5 Random Things, Part III

Posted on 16 December 2010

1. The cover of the current New England Review makes me happy.

2. When I was 15, the local paper did a little profile on me after I won a writing prize and ran my photo on the cover of the weekend section. The day after the paper came out, I was walking my dog in my neighborhood when a man I’d never seen before stopped me and said, “Hey, you’re the girl from the paper. You’re the writer!” Even then, I knew that would probably be the one and only time a stranger on the street would recognize me as a writer.

3. Just to clarify #2, that’s fine with me. Having strangers recognize me has not and never will be a goal of mine. This one time I was at a party and some guy came up to me and asked if I was a writer. I was a little freaked out; I thought he was reading my aura or something. It turns out we’d both been in a very short-lived writing group a few years before that, so crisis averted.

4. A few people have recently suggested (in a nice way) that since I’ve had such a good year, writing-wise, I don’t really have a right to complain about any letdowns. While I tend to blog more about the good news, other writing-related things go on behind the scenes that make me feel hopeless or dejected or half a step away from consuming an entire bottle of cheap Trader Joe’s pinot noir. Basically, how all writers feel from time to time.

5. Speaking of failure, do check out this lovely tale of the rejection chair. What are some of your creative and productive ideas to put rejection letters to use?

5 Random Things
5 Random Things, Part II

9 responses to 5 Random Things, Part III

  • lisahgolden says:

    I am not a fan of people telling me how I should react or not react to things so I fully support your need to feel however you feel positively or negatively.

    Thank you for sharing both that publication cover and the tale of the rejection share. We lost our house to foreclosure, but I didn’t think ahead to use the notices for wallpaper. Dang it.
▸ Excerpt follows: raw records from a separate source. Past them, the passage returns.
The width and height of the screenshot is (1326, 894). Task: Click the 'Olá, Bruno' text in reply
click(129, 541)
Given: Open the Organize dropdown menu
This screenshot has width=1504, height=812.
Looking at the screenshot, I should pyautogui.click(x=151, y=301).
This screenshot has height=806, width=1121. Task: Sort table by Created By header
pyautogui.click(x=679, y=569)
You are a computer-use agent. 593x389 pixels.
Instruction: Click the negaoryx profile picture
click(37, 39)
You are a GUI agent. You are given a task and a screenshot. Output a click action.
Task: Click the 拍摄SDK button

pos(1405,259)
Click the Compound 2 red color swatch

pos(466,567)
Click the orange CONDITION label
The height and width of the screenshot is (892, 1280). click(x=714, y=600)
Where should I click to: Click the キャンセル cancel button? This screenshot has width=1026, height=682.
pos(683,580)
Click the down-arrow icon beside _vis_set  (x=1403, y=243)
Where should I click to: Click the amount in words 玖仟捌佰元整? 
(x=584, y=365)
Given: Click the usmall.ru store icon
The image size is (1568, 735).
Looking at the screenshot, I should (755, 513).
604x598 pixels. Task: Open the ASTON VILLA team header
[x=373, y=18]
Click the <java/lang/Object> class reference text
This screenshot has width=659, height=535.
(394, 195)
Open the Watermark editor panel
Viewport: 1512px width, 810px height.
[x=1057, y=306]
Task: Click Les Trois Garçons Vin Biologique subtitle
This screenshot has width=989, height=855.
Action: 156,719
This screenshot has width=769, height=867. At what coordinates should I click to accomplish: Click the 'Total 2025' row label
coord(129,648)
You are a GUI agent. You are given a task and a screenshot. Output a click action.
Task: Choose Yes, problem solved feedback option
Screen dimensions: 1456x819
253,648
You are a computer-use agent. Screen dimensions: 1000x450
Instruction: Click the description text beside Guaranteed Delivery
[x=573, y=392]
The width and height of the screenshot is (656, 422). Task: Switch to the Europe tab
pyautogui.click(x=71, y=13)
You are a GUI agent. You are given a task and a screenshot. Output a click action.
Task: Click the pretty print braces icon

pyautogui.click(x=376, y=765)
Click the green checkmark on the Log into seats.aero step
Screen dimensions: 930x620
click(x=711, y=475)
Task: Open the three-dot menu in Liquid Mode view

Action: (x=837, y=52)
    I haven’t thought ahead far enough to consider what I’ll do with rejection letters, but I’ll come up with a plan now.

  • I throw all my rejections away, except for the personal ones that offer advice or invitations to submit again — especially if the rejection comes from one of the bigger magazines and is signed by an actual human so I have a contact for the future. Otherwise I can’t be bothered by them, especially if they’re forms. I like the thought of making rejection furniture, though.

  • Averil Dean says:

    Okay, I LOVE the rejection chair and the way people would ask to sit in it. Personally I can only bear to see the rejection once, peeking through my fingers like it’s a horror movie, then I hit delete and try to forget as quickly as humanly possible.

  • As my grandmother always said ‘your troubles are still your troubles no matter how they stack up to anyone else’s’.

    Being a writer is hard at any stage of the process. Having worked as a publicist for a major house, I saw this first hand. Anyone I was working with there was already living the dream by most people’s standards and I can tell you that they weren’t one iota less tortured than the unpublished writer I know. The creative end of writing is wonderful, the business end is brutal. Always has been, always will be.

    As far as rejection letters go I try not to give them too much weight. I take what’s helpful from them and move on. Which I’ll grant you, is not as interesting as making them into a chair.

  • amyg says:

    the thing with rejection letters is that as disappointing as they can be, they are at least an end. i hate the waiting part. ugh, it kills me. (i’m that girl that used to call her boyfriend nonstop and then hang up whenever he answered.)

    everybody has the right to complain. always.

  • Daniel says:

    This one time, when I was 15, a newspaper did a story on me as well. Only, it was for digging up a land mine in a remote camping location in Colorado.

    I bought a typewriter today. For some reason, you seem like someone that might appreciate that.

    • I’m a little late to comment here but I just want to say that I DO appreciate that you bought a typewriter! An electric one? An old manual? I wrote an entire blog post about typewriter love. :)

      • Daniel says:

        Sadly, it’s an electric one, although that might be a better suit considering how fast I pound out words. I can’t remember exactly who owned it, but from my childhood years, I used to play with an old manual one and got a massive kick out of it. Believe me, if I can find one on the cheap, I’ll be all over it…

  • Lyn Hawks says:

    After hearing J.K. Rowling tell Oprah how she became like the Beatles, but there was only one of her so it was tortuous and lonely, I thought how nice it is to be a published author no one will recognize, unless the person came specifically to see you at the reading. I can deal with that kind of celebrity. I seek that kind of celebrity! :-)

    The rejection chair is brilliant. I have a poem breeding in my head that will fuse all the rejection lines into one beauteous tribute to “no.”